Samedi dernier, à quelques heures seulement de la fin du mois béni de Ramadan, la mosquée centrale de Guéma à Parakou a vibré au rythme d’une prière à la fois fervente et engagée. Une douzaine d’Imams et de leaders religieux des mosquées centrales de la ville de Parakou et environs entourée d’une foule dense de fidèles musulmans, ont uni leurs voix pour invoquer la paix, la cohésion nationale et… le retour de tous les exilés et la libération des détenus politiques notamment l’ancienne ministre Reckya Madougou. Un moment spirituel aux résonances clairement politiques dont l’objectif en effet est d’implorer la bonté du Chef de l’État et la clémence de la République du Bénin à l’egard de ces fils et filles qui continuent de croupir en prison malgré les demandes de libération tel dans le cas de Reckya Madougou par le Groupe de travail sur la détention arbitraire de l’Onu.
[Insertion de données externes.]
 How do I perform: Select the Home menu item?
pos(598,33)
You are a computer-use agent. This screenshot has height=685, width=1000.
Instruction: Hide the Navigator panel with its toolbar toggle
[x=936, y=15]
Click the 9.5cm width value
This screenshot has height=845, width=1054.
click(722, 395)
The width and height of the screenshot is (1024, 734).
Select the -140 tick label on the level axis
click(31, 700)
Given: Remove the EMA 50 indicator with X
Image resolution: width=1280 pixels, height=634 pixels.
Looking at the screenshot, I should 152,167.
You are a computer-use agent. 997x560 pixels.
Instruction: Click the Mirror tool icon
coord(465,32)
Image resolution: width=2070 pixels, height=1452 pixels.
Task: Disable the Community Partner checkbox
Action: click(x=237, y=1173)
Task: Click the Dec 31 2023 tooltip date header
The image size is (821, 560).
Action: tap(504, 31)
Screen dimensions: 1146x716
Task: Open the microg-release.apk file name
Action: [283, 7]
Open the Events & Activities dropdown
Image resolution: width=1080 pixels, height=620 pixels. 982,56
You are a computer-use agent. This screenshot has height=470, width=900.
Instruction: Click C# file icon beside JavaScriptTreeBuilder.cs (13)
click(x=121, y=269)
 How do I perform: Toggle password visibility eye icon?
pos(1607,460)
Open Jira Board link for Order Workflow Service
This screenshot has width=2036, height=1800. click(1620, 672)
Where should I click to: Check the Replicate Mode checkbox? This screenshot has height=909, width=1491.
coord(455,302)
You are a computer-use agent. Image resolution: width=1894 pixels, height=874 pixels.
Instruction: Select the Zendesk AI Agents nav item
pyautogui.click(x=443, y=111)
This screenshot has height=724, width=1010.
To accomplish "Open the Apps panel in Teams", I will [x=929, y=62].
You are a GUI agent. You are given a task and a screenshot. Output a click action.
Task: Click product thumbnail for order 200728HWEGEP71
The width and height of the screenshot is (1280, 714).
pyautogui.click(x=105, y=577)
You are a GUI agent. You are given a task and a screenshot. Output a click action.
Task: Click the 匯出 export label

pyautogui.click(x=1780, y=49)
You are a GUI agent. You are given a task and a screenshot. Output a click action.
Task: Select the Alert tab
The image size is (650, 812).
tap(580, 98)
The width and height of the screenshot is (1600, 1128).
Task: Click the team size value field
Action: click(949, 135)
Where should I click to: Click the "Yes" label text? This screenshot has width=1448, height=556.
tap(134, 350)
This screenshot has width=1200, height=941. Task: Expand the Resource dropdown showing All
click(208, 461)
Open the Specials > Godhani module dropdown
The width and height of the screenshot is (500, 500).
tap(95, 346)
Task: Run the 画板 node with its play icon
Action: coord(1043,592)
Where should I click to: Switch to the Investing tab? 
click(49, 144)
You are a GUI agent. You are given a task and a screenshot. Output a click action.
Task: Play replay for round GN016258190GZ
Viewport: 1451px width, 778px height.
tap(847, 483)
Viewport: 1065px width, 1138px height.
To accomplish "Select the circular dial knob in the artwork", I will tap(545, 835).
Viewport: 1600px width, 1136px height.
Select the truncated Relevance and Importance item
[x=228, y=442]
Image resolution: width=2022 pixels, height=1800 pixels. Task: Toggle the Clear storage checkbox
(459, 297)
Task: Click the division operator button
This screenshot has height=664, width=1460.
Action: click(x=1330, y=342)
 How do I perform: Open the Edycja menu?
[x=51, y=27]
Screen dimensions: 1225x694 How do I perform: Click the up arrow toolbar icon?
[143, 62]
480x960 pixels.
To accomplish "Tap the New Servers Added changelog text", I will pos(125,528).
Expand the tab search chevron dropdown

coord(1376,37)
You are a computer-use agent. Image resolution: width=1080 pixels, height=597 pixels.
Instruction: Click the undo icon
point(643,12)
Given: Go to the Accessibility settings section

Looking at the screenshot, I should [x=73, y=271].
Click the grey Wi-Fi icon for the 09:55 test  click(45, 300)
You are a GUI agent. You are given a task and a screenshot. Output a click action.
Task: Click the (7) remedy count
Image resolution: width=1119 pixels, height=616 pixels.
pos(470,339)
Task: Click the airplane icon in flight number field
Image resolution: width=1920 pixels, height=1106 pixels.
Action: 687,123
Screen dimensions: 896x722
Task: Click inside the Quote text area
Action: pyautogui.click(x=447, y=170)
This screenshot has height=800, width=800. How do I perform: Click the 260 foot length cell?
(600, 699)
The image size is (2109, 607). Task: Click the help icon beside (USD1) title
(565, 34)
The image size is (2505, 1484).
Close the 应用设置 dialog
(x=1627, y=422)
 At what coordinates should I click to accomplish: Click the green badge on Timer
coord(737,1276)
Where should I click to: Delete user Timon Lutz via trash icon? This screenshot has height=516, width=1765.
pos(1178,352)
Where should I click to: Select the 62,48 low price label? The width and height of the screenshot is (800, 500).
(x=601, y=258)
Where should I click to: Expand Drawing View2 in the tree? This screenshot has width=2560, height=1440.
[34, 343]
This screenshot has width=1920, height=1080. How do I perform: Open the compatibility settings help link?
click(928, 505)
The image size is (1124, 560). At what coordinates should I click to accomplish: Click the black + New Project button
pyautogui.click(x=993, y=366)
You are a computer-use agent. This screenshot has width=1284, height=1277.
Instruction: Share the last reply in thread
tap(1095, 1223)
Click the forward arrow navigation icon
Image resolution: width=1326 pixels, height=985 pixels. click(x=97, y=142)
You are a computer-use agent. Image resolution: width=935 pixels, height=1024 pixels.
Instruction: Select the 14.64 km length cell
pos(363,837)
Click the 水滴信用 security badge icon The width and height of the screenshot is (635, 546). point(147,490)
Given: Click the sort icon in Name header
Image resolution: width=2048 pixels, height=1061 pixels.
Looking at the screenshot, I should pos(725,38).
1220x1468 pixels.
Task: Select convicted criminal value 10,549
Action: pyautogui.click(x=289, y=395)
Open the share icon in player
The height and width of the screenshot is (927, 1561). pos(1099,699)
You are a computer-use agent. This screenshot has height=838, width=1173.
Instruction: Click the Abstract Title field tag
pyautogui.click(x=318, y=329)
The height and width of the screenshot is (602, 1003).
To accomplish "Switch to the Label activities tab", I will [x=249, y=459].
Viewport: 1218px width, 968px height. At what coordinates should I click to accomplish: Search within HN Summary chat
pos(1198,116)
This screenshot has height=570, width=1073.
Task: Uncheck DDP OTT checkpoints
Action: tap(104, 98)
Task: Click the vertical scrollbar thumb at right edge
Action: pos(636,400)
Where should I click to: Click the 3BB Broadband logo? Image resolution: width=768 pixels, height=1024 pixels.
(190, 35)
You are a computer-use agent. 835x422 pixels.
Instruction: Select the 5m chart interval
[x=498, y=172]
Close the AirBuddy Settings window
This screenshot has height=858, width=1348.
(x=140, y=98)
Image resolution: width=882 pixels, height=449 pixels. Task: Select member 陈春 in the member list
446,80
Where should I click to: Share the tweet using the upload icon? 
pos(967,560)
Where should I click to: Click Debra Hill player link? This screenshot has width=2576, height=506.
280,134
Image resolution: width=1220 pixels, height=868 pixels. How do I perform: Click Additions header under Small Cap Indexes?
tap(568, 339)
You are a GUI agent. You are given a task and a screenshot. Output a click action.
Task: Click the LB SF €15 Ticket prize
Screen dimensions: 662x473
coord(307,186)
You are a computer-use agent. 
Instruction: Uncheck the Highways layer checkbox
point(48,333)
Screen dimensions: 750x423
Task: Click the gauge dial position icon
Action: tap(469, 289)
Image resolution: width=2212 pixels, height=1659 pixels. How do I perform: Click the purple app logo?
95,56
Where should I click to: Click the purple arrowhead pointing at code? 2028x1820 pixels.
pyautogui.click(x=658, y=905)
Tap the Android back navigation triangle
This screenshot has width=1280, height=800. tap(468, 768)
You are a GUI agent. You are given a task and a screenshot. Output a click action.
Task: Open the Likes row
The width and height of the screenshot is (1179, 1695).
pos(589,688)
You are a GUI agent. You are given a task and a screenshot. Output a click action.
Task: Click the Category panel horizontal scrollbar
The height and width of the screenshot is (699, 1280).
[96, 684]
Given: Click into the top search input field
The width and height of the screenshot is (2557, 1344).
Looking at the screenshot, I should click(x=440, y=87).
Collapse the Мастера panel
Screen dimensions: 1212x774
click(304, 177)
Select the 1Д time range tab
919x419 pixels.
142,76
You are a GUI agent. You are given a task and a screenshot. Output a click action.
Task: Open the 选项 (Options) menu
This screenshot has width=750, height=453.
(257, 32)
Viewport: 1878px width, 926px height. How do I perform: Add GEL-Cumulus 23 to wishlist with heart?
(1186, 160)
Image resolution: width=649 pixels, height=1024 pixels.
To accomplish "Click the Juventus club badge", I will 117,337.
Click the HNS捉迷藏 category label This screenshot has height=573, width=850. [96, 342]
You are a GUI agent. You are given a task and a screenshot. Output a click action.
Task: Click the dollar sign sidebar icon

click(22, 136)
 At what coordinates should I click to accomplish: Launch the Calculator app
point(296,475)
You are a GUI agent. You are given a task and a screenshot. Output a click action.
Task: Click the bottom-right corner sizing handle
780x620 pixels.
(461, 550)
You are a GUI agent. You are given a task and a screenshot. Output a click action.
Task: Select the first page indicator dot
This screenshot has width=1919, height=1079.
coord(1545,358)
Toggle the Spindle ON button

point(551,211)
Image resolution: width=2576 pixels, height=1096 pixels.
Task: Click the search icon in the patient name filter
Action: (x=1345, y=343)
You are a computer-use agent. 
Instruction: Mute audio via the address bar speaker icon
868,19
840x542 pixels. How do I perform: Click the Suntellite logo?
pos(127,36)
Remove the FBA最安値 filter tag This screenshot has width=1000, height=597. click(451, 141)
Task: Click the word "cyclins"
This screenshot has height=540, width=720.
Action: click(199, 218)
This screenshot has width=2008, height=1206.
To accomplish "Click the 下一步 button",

Dans une atmosphère recueillie, l’imam de la Mosquée centrale de Yarakinnin, ElHadj Mouhamed AWALI ISSA, a prononcé avec émotion l’exhortation principale : « Notre souhait premier est la paix pour notre pays le Bénin. Nous prions Dieu pour que nos sœurs et frères qui sont en prison ou en exil bénéficient de la clémence du président Patrice Talon. Notre souci majeur est que notre sœur Reckya Madougou recouvre sa liberté ainsi que le professeur Aïvo, et que tous les exilés politiques rentrent. » Pour lui, Allah entend toujours les cris de détresse de ceux et celles qui sont en difficulté. « La paix véritable ne se construit que sur la justice et le respect mutuel », a martelé l’un des imams, sous les « âmine » approbateurs de l’assemblée.
Au-delà du religieux, un enjeu national
La cérémonie a attiré bien au-delà des fidèles habituels : une délégation imposante du parti Les Démocrates (LD) composée de députés, de conseillers municipaux et de responsables locaux a marqué les esprits. Cette convergence entre religieux et politiques a donné à l’événement une portée symbolique forte, dans un Bénin où les tensions post-électorales et les arrestations controversées alimentent les débats. Cette prière collective vient alors agir comme un signal aux attentes de réconciliation et d’apaisement sollicitées par l’opinion publique en particulier la société civile et l’opposition.
Si l’Aïd-El-Fitr est traditionnellement un moment de ferveur et de partage, la prière de Parakou a transcendé le spirituel. Elle reflète une quête plus large : celle d’un Bénin réconcilié, où pluralisme politique et justice sociale iraient de pair. « Quand la mosquée se fait écho des aspirations du peuple, le pouvoir doit écouter », murmure un fidèle en sortant. Un avertissement en forme de prière ? En tout cas, entre les lignes des sermons, un message sans équivoque a été délivré aux autorités : aucune paix durable ne se construira sans justice, sans libérations, sans véritable dialogue. À l’heure où le pays s’achemine vers de nouveaux scrutins, Parakou offre ainsi une leçon de maturité démocratique. Reste à savoir si ce vibrant plaidoyer pour l’apaisement, porté par les imams comme par la population, trouvera écho au plus haut niveau.